** begin Selection **

A ruling today by an appellate court gives ride-sharing companies Lyft and Uber roughly two more months to treat their drivers in California as independent contractors. That ruling follows a recent decision by a trial court in San Francisco that made national news by concluding that those companies had been misclassifying their drivers as non-employees under California law.
The San Francisco County Superior Court issued an injunction on August 10, 2020, ordering Lyft and Uber to begin classifying its California drivers as employees, rather than independent contractors, within ten days. Complying with that order would require those companies, among other things, to start paying those drivers minimum wage and applicable premium pay for overtime hours.
Lyft and Uber each appealed that order. In so doing, they threatened to abandon their operations in the Golden State immediately unless the courts stayed the injunction requiring drivers to be classified as employees. The trial court refused to stay its order. Today, however, the Court of Appeal ruled (in Case Nos. A160701 and A160706) that the injunction will not be enforced pending the outcome of the two companies’ now-consolidated appeals.

** end Selection **
** begin Provided material **

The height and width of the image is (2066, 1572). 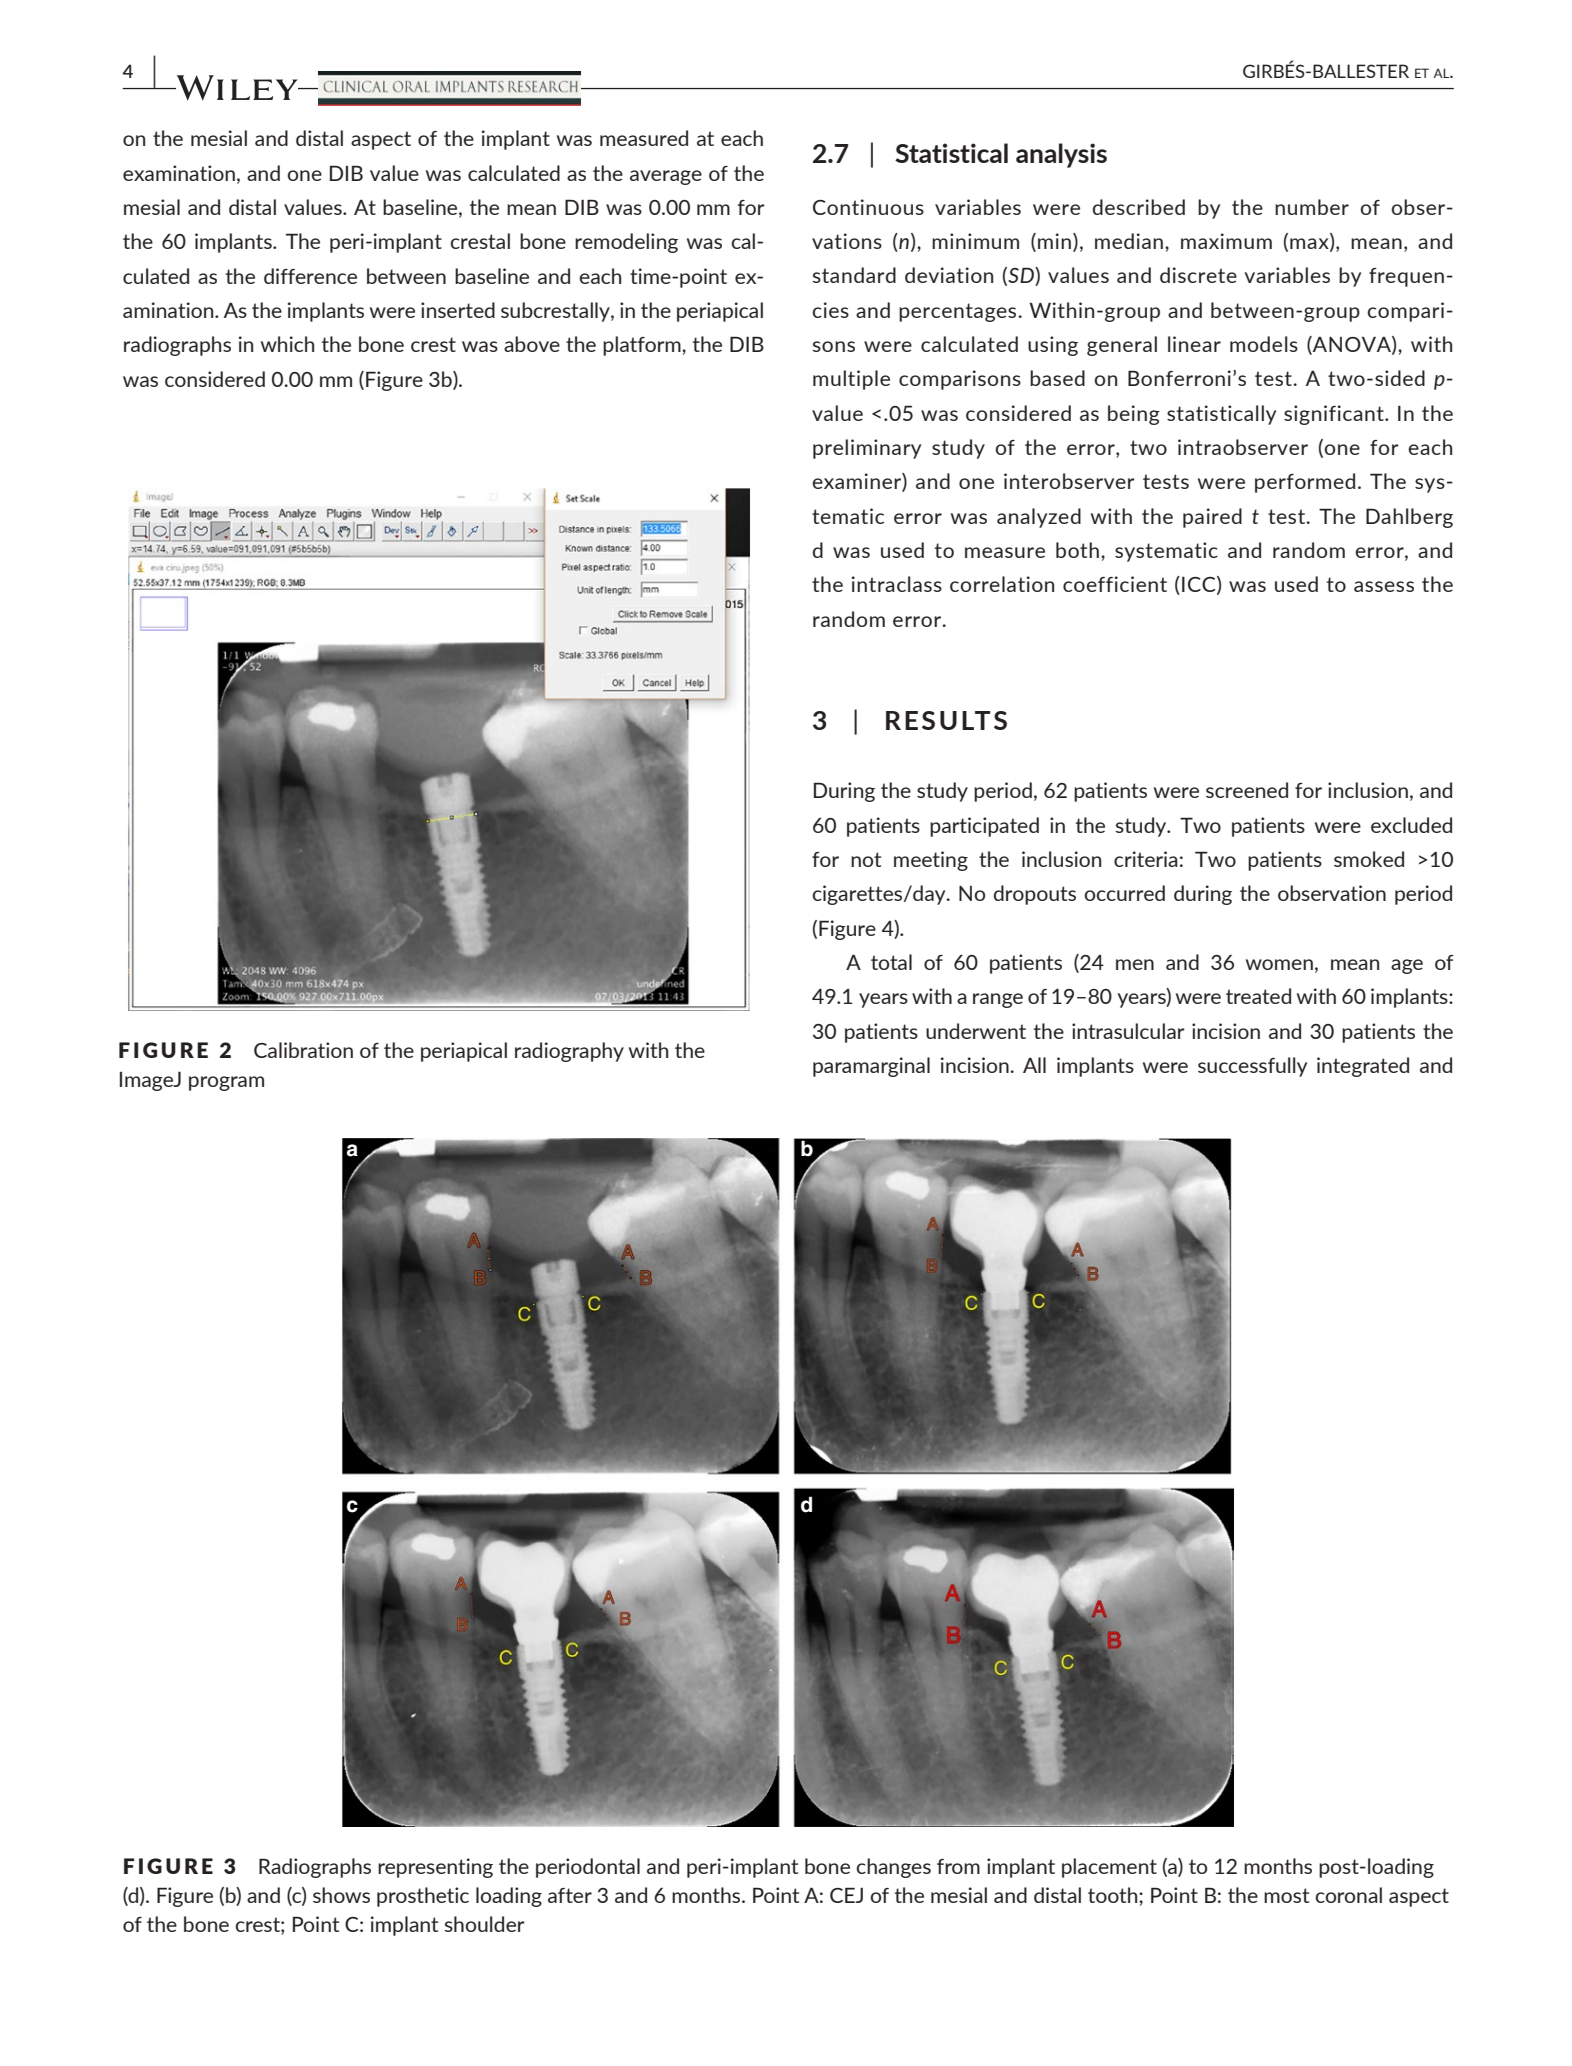 What do you see at coordinates (846, 1895) in the image?
I see `CEJ` at bounding box center [846, 1895].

** end Provided material **

Given problem 1:
Reproduce everything in the text about the Lyft and Uber ruling from "The San Francisco" down to "companies’ now-consolidated appeals.".
Given problem 2:
List every date and case number that the text about the Lyft and Uber ruling writes in numerals.
Given problem 3:
Please carry on the text about the Lyft and Uber ruling from the point where it stops.
The material has nothing to do with the text about the Lyft and Uber ruling.

Response 1:
The San Francisco County Superior Court issued an injunction on August 10, 2020, ordering Lyft and Uber to begin classifying its California drivers as employees, rather than independent contractors, within ten days. Complying with that order would require those companies, among other things, to start paying those drivers minimum wage and applicable premium pay for overtime hours.
Lyft and Uber each appealed that order. In so doing, they threatened to abandon their operations in the Golden State immediately unless the courts stayed the injunction requiring drivers to be classified as employees. The trial court refused to stay its order. Today, however, the Court of Appeal ruled (in Case Nos. A160701 and A160706) that the injunction will not be enforced pending the outcome of the two companies’ now-consolidated appeals.

Response 2:
August 10, 2020; A160701; A160706

Response 3:
In most civil cases, it generally takes anywhere from one to two years after a litigant appeals before a California appellate court sets the date for the oral argument. In some cases, the California Court of Appeal has been known to take as long as five years after the notice of appeal to schedule oral argument. The date of oral argument is important because the California Court of Appeal cannot issue a decision before holding an oral argument if any party requests such a proceeding.
However, the drive on appeal in this case promises to be much shorter. California’s First Appellate District ordered an expedited briefing schedule, barred any extensions of time except for extraordinary circumstances, and set oral argument to take place less than two months from now, on October 13, 2020. This all but ensures that, if this briefing and oral-argument schedule is maintained, a decision will be issued no later than mid-January 2021. Accordingly, the injunction could be on hold until what lawyers and the courts call “the remittitur” issues to the trial court as late as late May 2021.
That is because Article VI, section 19, of the California Constitution bars any judge from being paid a salary “while any cause before the judge remains pending … for 90 days after it has been submitted for decision.” Section 68210 of the California Government Code also prohibits a judge from being paid a salary unless the judge signs “an affidavit stating that no cause before him [or her] remains pending … for 90 days after it has been submitted for decision.” A civil case in the Court of Appeal is submitted and becomes pending “when the court has heard oral argument or approved its waiver and the time has expired to file all briefs and papers.” (Cal. Rules of Court, rule 8.257, subd. (d).)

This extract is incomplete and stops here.